Collected data
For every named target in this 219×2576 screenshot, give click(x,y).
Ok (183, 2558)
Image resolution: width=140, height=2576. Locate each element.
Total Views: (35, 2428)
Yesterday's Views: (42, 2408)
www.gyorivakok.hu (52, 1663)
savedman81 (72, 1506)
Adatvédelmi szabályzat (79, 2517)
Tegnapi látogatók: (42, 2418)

§ Brief:
The answer must contain only the lines from the one with "www.gyorivakok.hu (52, 1663)" to the end of the entries above, each written out exactly.

§ Solution to this problem:
www.gyorivakok.hu (52, 1663)
savedman81 (72, 1506)
Adatvédelmi szabályzat (79, 2517)
Tegnapi látogatók: (42, 2418)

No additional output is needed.